Graphic visually showing the media frame process from encode all the way through the steps to decode using the DAVE frame transformers.

WebRTC requires that the transformed frame go through the WebRTC codec-specific packetizer after our encrypting frame transformer and then through the WebRTC codec-specific depacketizer before our decrypting frame transformer. This means any data that the packetizer or depacketizer expects to read must not be encrypted, and that special sequences reserved by codecs cannot appear unexpectedly in the transformed frame. As WebRTC is updating their API to be more compatible with E2EE, we expect this requirement to eventually be removed. We look forward to the future associated DAVE protocol update which will greatly simplify our frame transformers.

To address these current challenges appropriately for each supported codec, our send-side encrypting frame transformer is codec-aware. It is responsible for identifying the ranges of codec metadata that must remain unencrypted and for validating that the produced ciphertext does not contain any reserved sequences of bytes which would be problematic for the given codec.

This results in a transformed frame that can be correctly packetized and then depacketized by WebRTC and that arrives at the receiver’s decrypting frame transformer without modification.

Key Exchange: Messaging Layer Security

The protocol uses Messaging Layer Security (MLS) for group key exchange. We selected MLS because it provides a scalable mechanism for groups to update shared keys.

With DAVE, the client is a member of an underlying MLS group from which they can extract a per-sender media encryption key known to all of the members of the group. Our existing voice gateway now additionally serves the role of MLS delivery service and external sender, routing messages amongst group members and proposing when group members should be added or removed.

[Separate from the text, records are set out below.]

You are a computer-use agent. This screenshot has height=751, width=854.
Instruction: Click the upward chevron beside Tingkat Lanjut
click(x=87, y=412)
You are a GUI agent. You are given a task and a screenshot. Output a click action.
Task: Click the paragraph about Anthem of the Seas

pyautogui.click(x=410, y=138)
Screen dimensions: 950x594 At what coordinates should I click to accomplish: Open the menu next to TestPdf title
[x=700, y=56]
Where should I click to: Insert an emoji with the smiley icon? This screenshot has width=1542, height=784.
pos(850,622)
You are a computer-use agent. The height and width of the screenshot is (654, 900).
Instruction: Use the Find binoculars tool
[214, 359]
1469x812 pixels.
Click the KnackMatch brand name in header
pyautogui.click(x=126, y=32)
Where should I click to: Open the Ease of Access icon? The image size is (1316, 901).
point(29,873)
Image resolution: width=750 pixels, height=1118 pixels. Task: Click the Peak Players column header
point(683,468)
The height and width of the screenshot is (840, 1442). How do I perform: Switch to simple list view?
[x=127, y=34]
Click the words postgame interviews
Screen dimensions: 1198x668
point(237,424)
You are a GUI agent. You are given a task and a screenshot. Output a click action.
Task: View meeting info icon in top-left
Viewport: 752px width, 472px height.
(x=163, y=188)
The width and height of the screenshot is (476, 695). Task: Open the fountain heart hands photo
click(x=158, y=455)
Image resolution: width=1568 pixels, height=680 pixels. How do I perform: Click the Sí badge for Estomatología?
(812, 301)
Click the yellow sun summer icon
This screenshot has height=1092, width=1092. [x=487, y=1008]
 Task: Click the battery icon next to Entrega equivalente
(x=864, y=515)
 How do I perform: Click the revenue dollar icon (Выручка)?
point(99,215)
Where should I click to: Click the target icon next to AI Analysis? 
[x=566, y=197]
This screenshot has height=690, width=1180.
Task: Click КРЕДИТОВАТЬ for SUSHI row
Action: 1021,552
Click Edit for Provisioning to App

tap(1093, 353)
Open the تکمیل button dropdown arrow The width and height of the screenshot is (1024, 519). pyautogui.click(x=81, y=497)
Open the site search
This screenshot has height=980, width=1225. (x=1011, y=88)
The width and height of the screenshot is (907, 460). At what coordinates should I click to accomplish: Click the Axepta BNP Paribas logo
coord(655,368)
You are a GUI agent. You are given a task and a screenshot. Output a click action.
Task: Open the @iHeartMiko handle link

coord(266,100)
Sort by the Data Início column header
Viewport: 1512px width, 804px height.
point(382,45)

When participants join or leave a voice or video session on Discord, the group moves to a new “epoch,” and all of the per-sender keys change. A new member of the group cannot decrypt any media sent in the previous epochs, and a leaving member of the group cannot decrypt any media sent in future epochs.

Discord’s existing transport encryption for audio and video between the client and our selective forwarding unit (SFU) is retained, ensuring only audio and video from authenticated call participants is forwarded. While the SFU still processes all packets for the call, audio or video data inside each packet is end-to-end encrypted and undecryptable by the SFU.

Participants of the MLS group for a given epoch can compare an exported secret called the “epoch authenticator.” Discord clients display the call’s epoch authenticator as a string of numbers referred to as the Voice Privacy Code. Each Go Live stream associated with the call displays its epoch authenticator as a Stream Privacy Code.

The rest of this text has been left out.